No. The methods and styles are different, though all have the aim of making you feel you have resolved whatever is troubling you. Different types of counselling suit different people. Simplifying hugely, CBT directs you to change current thinking patterns, while Psychodynamic tackles unconscious feelings from your early years. Person-centred counselling may look at the past and present, but is non-directive, offering a genuine, empathic, non-judgemental relationship, and a safe, thoughtful space to explore and reflect.
For more information on the person-centred approach, which I use, please click here.
Nowadays, the terms ‘counselling’ and ‘psychotherapy’ are often used interchangeably, but ‘psychotherapy’ traditionally means more training in deeper mental health problems.
The most important aspect is to find a counsellor who you feel you can work with.
What happens in a counselling session?
In the initial 50 minute session, you can gauge whether you would feel comfortable working together. I do not conduct any formal initial assessments, and I will not be asking for GP details. I will run through our 'working agreement', common to most counselling, and you may have questions about the counselling process.
If you choose to return, we meet thereafter for sessions lasting up to 50 minutes. The number of sessions is determined by you, and you choose whatever you wish to talk about, with the pace set by you.
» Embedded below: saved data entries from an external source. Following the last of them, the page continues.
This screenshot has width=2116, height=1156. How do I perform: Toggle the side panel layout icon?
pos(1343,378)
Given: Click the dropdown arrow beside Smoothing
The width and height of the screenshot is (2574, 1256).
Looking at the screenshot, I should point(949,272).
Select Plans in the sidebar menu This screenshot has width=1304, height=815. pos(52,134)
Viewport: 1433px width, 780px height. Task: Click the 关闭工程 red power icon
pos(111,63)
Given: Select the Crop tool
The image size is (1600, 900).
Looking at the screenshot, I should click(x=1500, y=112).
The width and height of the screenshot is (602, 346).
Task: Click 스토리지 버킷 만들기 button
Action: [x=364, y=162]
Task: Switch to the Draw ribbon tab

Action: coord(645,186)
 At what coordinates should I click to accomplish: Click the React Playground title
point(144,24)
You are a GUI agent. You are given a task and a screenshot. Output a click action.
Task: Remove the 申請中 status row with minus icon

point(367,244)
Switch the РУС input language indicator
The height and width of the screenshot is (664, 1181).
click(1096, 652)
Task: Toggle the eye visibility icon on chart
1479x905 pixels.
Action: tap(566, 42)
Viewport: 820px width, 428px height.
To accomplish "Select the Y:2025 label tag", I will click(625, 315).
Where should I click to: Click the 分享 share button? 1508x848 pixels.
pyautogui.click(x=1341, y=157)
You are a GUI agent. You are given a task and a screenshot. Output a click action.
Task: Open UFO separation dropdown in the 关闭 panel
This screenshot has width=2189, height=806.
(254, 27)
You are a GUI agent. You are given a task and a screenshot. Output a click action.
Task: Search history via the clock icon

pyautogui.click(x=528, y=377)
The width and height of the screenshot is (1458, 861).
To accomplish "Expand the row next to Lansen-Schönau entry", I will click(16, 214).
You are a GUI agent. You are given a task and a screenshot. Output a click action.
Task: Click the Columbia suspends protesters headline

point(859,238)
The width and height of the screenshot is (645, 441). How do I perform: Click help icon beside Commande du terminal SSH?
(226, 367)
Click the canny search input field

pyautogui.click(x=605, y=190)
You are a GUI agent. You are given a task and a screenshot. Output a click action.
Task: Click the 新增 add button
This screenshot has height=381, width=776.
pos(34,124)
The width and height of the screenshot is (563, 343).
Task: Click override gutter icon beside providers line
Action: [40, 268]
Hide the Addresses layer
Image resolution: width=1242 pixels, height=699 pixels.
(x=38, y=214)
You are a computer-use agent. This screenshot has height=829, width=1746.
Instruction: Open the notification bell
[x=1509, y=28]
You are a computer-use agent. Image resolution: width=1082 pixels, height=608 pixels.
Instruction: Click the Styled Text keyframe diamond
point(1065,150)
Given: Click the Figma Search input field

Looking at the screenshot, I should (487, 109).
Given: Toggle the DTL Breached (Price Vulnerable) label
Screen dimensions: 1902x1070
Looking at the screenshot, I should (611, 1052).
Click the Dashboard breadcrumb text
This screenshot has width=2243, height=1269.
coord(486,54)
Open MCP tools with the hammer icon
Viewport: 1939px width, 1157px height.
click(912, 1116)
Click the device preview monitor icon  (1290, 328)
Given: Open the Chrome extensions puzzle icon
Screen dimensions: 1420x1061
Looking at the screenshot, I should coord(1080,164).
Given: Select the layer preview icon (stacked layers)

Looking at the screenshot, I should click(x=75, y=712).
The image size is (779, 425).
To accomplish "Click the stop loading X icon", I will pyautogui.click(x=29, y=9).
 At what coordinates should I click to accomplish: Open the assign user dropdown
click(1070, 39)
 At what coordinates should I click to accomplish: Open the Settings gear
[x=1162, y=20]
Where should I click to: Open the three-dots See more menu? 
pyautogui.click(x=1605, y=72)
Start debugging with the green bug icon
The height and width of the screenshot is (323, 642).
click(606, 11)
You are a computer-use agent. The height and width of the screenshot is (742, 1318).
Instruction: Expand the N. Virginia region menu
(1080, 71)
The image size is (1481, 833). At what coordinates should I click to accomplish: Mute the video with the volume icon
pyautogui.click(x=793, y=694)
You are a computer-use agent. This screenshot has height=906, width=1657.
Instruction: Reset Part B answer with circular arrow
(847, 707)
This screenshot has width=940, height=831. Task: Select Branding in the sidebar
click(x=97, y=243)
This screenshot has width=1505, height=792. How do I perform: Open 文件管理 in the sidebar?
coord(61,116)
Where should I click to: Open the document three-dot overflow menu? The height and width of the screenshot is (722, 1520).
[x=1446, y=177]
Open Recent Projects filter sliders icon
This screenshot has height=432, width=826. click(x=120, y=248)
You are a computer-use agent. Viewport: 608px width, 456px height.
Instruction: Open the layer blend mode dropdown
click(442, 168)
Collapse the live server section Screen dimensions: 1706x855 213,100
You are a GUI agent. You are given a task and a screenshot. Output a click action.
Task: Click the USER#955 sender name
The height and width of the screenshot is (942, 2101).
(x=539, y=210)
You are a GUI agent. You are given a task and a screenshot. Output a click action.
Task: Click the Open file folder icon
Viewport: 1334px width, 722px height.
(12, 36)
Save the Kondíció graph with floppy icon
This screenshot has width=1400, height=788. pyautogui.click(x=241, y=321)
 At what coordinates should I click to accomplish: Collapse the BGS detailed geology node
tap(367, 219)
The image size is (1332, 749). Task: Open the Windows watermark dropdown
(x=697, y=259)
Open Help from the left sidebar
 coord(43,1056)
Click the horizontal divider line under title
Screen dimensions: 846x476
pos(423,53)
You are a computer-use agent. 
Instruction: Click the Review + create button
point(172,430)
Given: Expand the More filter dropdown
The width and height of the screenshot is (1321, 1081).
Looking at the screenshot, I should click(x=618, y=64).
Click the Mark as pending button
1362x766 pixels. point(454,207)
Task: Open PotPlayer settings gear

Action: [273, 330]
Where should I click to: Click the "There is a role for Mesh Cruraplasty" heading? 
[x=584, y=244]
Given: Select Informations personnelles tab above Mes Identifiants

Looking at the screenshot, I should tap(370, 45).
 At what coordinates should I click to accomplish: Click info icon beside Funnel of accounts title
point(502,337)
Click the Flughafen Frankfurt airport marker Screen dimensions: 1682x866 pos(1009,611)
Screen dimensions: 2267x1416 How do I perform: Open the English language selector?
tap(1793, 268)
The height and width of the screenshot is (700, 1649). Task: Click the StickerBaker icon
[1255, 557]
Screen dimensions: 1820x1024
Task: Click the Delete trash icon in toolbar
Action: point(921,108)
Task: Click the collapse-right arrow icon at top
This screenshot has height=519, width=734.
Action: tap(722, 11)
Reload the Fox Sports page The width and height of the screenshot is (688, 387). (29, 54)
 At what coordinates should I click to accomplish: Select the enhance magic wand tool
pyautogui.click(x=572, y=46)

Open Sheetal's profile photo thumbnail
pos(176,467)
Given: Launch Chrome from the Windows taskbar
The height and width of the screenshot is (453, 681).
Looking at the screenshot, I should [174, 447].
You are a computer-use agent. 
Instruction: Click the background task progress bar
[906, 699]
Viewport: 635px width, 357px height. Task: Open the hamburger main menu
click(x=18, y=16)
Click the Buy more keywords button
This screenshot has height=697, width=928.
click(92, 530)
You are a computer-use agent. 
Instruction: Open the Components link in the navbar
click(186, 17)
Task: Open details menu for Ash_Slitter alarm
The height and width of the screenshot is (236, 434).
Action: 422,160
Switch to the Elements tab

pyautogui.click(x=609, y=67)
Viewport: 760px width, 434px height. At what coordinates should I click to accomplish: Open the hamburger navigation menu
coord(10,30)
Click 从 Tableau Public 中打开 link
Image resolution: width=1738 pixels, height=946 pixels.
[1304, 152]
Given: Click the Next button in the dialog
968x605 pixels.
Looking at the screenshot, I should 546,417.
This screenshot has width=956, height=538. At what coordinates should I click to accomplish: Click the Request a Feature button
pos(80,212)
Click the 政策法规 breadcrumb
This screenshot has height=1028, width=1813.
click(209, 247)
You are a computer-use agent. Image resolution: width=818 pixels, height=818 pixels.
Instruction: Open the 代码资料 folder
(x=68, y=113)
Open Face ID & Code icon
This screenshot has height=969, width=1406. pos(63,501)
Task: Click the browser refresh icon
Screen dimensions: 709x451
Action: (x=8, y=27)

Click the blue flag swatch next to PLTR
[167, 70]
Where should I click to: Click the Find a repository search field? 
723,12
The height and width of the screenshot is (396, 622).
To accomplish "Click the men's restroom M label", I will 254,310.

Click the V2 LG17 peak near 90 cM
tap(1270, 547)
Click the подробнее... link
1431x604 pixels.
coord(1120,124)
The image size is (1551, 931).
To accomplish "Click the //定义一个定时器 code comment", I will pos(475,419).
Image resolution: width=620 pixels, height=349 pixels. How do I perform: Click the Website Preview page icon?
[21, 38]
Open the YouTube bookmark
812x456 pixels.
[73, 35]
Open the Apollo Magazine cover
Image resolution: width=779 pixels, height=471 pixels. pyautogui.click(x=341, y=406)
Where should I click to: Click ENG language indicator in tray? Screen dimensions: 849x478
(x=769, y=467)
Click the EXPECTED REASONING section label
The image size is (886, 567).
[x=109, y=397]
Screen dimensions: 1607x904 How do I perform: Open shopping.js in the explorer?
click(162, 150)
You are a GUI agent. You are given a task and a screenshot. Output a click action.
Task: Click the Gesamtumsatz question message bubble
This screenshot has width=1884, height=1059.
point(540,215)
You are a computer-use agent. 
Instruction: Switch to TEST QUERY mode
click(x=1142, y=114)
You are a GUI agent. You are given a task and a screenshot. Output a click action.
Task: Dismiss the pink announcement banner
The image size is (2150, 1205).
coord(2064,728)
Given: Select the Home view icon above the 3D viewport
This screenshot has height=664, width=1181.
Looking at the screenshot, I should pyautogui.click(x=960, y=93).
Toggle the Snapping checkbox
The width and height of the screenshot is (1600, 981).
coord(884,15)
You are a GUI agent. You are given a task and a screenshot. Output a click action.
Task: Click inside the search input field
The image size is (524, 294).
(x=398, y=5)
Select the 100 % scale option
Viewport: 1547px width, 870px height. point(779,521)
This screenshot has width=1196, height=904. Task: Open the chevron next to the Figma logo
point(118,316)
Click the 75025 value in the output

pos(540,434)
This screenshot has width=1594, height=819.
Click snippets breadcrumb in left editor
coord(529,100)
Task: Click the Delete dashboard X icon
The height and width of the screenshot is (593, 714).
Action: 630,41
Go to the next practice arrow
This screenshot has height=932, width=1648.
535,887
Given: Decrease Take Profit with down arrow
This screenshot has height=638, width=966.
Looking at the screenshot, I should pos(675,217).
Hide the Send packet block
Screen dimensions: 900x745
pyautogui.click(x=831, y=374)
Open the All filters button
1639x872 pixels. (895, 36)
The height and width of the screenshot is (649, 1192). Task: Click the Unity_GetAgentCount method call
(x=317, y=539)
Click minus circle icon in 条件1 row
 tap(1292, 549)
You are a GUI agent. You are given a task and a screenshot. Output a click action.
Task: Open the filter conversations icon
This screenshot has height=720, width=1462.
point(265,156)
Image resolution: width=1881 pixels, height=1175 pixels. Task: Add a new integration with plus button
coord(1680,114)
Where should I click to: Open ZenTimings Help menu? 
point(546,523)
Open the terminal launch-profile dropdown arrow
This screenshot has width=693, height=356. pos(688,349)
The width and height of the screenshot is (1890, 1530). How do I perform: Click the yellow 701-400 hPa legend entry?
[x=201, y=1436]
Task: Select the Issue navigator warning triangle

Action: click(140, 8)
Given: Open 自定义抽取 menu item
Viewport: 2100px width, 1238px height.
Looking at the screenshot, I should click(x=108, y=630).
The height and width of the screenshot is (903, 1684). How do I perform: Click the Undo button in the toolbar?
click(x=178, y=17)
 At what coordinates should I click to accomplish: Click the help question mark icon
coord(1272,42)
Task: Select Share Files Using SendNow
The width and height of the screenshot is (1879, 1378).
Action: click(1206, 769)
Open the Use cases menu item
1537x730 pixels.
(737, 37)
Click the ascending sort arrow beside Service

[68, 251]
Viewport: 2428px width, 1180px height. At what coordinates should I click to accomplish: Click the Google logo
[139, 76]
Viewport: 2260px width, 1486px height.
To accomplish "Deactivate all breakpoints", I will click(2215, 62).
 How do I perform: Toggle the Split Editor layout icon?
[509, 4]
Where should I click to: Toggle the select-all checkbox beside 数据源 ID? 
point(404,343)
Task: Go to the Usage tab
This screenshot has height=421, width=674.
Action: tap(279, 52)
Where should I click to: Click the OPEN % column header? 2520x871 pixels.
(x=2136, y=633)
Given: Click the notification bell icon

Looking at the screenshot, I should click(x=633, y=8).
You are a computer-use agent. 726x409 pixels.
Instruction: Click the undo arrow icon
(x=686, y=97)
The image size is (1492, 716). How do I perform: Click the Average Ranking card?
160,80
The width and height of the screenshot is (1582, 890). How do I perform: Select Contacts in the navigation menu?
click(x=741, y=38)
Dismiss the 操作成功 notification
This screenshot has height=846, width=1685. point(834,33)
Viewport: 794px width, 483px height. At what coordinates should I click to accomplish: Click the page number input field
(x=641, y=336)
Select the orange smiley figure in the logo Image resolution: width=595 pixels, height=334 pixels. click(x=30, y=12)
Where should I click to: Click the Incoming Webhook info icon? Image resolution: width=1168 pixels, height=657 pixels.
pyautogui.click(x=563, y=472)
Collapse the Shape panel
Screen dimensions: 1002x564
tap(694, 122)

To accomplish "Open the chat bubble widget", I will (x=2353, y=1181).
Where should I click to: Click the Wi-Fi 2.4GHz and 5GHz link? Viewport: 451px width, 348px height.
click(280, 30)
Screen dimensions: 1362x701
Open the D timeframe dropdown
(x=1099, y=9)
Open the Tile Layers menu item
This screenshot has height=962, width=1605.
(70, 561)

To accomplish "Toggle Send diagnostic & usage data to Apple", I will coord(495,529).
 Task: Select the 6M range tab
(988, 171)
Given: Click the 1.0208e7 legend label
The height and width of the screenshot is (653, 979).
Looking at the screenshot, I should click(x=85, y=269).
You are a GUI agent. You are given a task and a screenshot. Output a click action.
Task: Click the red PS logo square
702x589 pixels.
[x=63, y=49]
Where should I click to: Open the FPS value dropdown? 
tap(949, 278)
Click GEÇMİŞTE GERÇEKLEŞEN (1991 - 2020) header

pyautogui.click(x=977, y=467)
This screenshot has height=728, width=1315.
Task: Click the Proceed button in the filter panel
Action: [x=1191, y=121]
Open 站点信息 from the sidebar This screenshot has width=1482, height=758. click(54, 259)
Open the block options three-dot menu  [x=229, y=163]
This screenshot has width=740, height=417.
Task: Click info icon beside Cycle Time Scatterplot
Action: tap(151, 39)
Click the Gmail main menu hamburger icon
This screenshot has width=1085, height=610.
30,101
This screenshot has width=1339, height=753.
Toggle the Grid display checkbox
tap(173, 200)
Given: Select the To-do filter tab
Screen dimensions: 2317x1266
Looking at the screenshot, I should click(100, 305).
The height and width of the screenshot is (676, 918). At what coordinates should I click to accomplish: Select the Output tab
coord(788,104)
What does 'Accredited' mean?
Currently, anyone can call themselves a "counsellor", so beware! Always check for the minimum training award, which is a Diploma in counselling. Degree level involves an extra year of study. Many counsellors then apply to be on the nationally recognised BACP register (other organisations are available but are perhaps considered less prestigious). After a few years of qualified experience, counsellors may then apply for BACP "Accreditation". This is considered the "gold standard" mark of good practice, and involves a rigorous application process which is very challenging to achieve. Most do not bother with this extra hurdle. While it is true that academic qualifications do not guarantee someone is a good counsellor, many would agree that training and experience is important. It is up to you what level you choose to demand from your counsellor, but it can be confusing to navigate profiles, so this understanding of levels may be useful knowledge.
What happens to my data?
'Soul Asylum' complies with General Data Protection Regulations (2018) and is ICO Registered.
No data is collected, stored or used by 'Soul Asylum' when you use this site, other than if you use the contact form on the 5th page of this site in your initial enquiry. If you use the contact form, your e-mail address will be used to reply to you, but will never be used for any other purpose such as marketing, and will be deleted 3 months after our sessions have ended.
'Content only' (as opposed to opinion) notes are kept of sessions. You can request to see these, and to have them amended. They are stored in a secure setting, and anonymised for supervision. Once counselling has ended, notes are kept for 3 months, and then archived for 6 years in line with insurance requirements. They are then deleted. They are never used for marketing purposes.